I think this is an actual problem. American Express's Blue card is marketed as being one of the most secure credit cards available, with a "Smart Chip" (which, correct me if I'm wrong, is apparently just RFID) keeping all your info safe. If nothing else this would prove that it's false and misleading advertising, which should be pursued by a law firm looking to make a lot of money.
I think AMEX on their blue cards uses a different account number for the RFID feature. I know on mine, the last four digits of the card on RFID transactions are completely different than my physical card.
Smartchip RFID
Smart chips are a modern form of contact transaction. Your other cards a use a magnetic strip. Smart chips are relatively secure and are primarily used for satellite decryption in DTV and DISH receivers.
They require direct contact with a reader in order for them to be powered up and functional.
Yeah rfid doesn't provide any type of encryption so it's pretty useless. That is why i will never own one. My question is who is the genious that thought, "hey nobody really wants to steal credit card numbers so we don't need any protection." Credit card companies really need to rethink security.
it will be in your passport
evil big companies, and that idea of ovens and pizza crusts at the end...only a woman would want to know...jk
I kinda wanted to hear how he responded to her question...not for any scientific value, more a political one.
It's perfectly safe if you keep your credit card under your tinfoil hat.
It's better if you take it to a forge and wrap a few inches of iron slag around it.
Just hope the tin foil doesn't act like an antenna ;-)

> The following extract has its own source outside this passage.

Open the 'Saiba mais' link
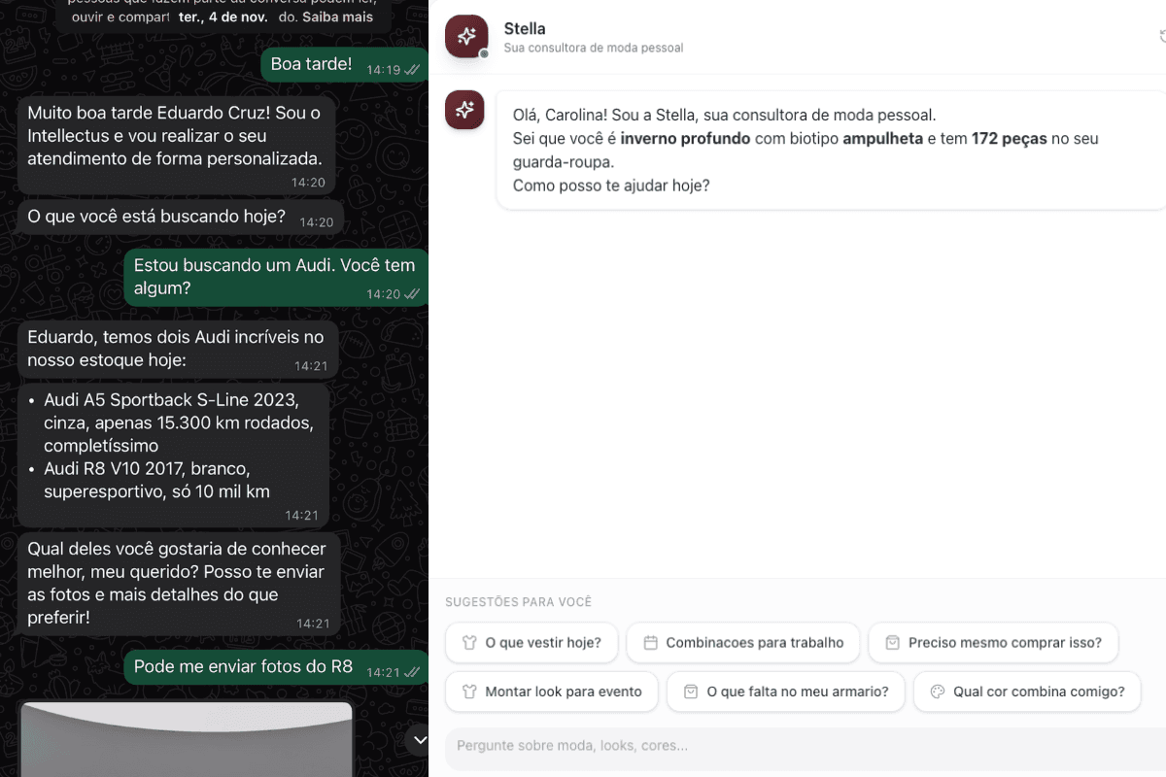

This is pretty old news, but the fact that the credit card companies would rather sue to keep the information "unknown" rather than try to fix the problem has driven me to cut the damn chip right out of my Blue card.
same in the UK - we have chip and pin which is piss easy to get past. The BBC aired a show ages ago showing how you could get someones card, some crap off of ebay and then nick all their cash but writing a new pin to the card - what a fucking joke.
No wonder...my father was a victim of that low security. gj Visa and others :(
What? You expect them to fix the problem when it's so much easier to just shut people up? That's craziness I tell you, craziness!
Why wouldn't all these corporations send their lawyers? After all, they spend all those multimillion $$$ in trying to convince us that RFID is secured, when in fact is has been shown by plenty of people that they're not.
So air it online?
"Security thru Obscurity". Welcome to the (dammed) real world ;o)
Are they still on?
Absolutely and its getting better because they have a significantly larger budget. I love Mythbusters and Smashlab. Just to see stuff blow up.
If you keep viewing the different parts of the fascination with the Dodo bird series on Youtube (damn time limits!) he even goes on that they did a show on teeth whiteners and even though they didn't show any brand names, Discovery got ripped a new one from Colgate et all and backed down like a little bitch.
But he already blew the top off the fact that those tooth whiteners don't do jack.
It would be GREAT to have banned MythBusters episodes released. Better yet to protect the Mythbusters franchise, they send some unknown private party the episodes and they re-create the episodes without any reference to MythBusters and then spew it all over the internet. Once its out the Mythbusters show is good to be shown because the lawyers don't have a leg to stand on the damage has already been done.